Сам Сталин в интервью буржуазной прессе — «Нью-Йорк Таймс» говорил, что СССР готов поспособствовать предотвращению войны, если на это направлены усилия Лиги.
В 1934-м новым главой МИД Франции стал упомянутый выше Луи Барту — давний знакомый наркома Литвинова и ярый сторонник не умиротворения, а сдерживания фашистских режимов, которых становилось всё больше в Европе. Именно Барту и Бенеш и «продавили» вступление СССР в Лигу наций, а также ратовали за включение нашей страны в Совет Лиги.
По их логике, остановить Гитлера могли бы только совместные усилия западных демократий и Советского Союза, а форматом для системы международной безопасности должна была стать «перезагруженная» Лига.
Но через три недели после вхождения СССР в Лигу наций, как уже говорилось выше, Луи Барту был застрелен в Марселе вместе с королём Югославии Александром I. Газетчики сравнили этот теракт с выстрелом Гаврилы Принципа в 1914 году, что казалось преувеличением — ведь в 1934-м не началась мировая война.
Но изменился вектор западной политики — что привело к мировой войне.
«Избавить грядущие поколения от бедствий»
В рамках политики умиротворения Гитлера и направления его аппетитов на восток Британия и Франция будут спокойно смотреть, как фюрер уничтожает все плоды версальско-вашингтонской системы — от Рейнской демилитаризованной зоны до независимой Австрии.
Всего через четыре года после убийства Барту, в 1934-м, Британия и Франция «скормят» Гитлеру единственную демократию Восточной Европы — Чехословакию во главе с президентом Бенешем.
Переговоры о коллективной безопасности, которые Москва вела с Лондоном и Парижем в 1939-м, оказались столь же безрезультатными и странными, как и «странная война» 1940 года. И добавим — столь же безрезультатными, как и переговоры о коллективной безопасности, которые Москва вела с Западом в 2022-м.
При этом, как прекрасно знала советская разведка, «миротворцы» Невилл Чемберлен и Эдуар Даладье рассматривали возможность начать войну против Советского Союза, для чего предполагалось нанесение ударов из Финляндии и с Кавказа (рассекреченные данные были опубликованы 24 августа 2024 на сайте Президентской библиотеки).
Неудивительно, что СССР попытался обеспечить «индивидуальную» безопасность, заключив с Германией так называемый пакт Молотова — Риббентропа с разделением сфер влияния от Арктики до Чёрного моря.
Лига наций, так и не ставшая средством для спасения мира, всё это время оставалась бессильным статистом.
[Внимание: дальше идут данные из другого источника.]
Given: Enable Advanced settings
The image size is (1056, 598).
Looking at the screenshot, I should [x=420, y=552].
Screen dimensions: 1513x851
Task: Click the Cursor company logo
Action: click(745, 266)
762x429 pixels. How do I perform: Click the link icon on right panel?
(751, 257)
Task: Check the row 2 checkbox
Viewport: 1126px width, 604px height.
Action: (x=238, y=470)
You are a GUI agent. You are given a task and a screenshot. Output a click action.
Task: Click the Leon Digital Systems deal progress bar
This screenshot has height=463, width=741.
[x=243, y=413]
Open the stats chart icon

Впрочем, её хватило на то, чтобы исключить Советский Союз за советско-финскую войну, вину за которую основные члены Лиги Наций повесили, конечно же, на СССР.
В советской прессе решение Совета Лиги от 14 декабря 1939 года исключить СССР было названо «позорным». Основные инициаторы этой процедуры клеймились как «империалистические поджигатели войны».
Эта риторика вполне соответствовала мнению советского правительства, которое потеряло какую-либо веру в способность Лиги Наций справедливо разрешать мировые конфликты.
По прошествии почти столетия очевидно, что так же потеряна вера и в аналогичные способности ООН, которая, судя по её Уставу, должна была «избавить грядущие поколения от бедствий войны, дважды в нашей жизни принесшей человечеству невыразимое горе». Но это не значит, что идея создания «коллективного сдерживающего фактора», которую пытались воплотить в жизнь еще в середине 1930-х, так и останется утопией.